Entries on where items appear
* * * * * * * * *
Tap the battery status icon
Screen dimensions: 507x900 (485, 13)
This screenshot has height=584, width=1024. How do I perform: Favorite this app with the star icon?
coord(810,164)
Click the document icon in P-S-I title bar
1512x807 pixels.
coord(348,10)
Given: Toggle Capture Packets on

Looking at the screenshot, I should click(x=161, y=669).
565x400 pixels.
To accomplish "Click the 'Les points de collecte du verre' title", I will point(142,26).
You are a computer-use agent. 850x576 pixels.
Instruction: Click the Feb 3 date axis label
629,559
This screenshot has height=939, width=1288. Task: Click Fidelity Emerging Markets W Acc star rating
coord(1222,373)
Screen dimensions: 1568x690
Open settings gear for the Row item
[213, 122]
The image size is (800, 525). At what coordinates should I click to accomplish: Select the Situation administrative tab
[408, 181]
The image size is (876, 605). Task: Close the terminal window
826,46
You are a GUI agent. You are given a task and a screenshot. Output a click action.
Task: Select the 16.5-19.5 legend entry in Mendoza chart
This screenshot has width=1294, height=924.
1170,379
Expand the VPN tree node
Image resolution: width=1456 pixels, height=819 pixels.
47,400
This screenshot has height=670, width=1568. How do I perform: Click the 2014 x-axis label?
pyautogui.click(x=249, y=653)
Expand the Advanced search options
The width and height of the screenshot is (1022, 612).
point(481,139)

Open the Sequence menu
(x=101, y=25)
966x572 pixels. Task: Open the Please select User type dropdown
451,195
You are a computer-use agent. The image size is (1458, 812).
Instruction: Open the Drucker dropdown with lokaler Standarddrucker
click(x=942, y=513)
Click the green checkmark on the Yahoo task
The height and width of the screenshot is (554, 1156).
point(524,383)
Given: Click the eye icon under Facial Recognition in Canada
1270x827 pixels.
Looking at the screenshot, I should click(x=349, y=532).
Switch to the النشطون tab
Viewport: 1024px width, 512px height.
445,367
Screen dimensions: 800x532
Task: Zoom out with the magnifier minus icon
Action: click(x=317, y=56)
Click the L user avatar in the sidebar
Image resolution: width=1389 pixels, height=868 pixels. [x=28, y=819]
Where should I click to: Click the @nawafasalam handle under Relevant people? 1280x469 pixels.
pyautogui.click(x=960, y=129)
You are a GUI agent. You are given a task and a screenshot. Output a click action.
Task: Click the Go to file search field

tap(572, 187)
* * * * * * * * *
> What is required
Rewrite the records from their start through the line with "coord(348,10)", swapping "battery status icon" for "network status icon" and leaving everything else as it is.

> Final result
Tap the network status icon
Screen dimensions: 507x900 (485, 13)
This screenshot has height=584, width=1024. How do I perform: Favorite this app with the star icon?
coord(810,164)
Click the document icon in P-S-I title bar
1512x807 pixels.
coord(348,10)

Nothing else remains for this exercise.